Exercise objective
Scan the lines below for "icon" and copy the matches.

The records
▶
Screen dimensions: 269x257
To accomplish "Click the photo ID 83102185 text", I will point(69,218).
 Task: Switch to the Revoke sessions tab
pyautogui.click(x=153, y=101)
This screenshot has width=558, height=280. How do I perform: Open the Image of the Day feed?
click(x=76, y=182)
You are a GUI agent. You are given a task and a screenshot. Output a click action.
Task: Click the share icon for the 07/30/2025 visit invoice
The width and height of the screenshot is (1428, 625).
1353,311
◀
▶
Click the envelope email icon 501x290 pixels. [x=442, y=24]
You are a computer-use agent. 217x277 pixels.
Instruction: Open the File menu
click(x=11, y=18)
◀
Answer box
Task: Click the share icon for the 07/30/2025 visit invoice
Click the envelope email icon 501x290 pixels. [x=442, y=24]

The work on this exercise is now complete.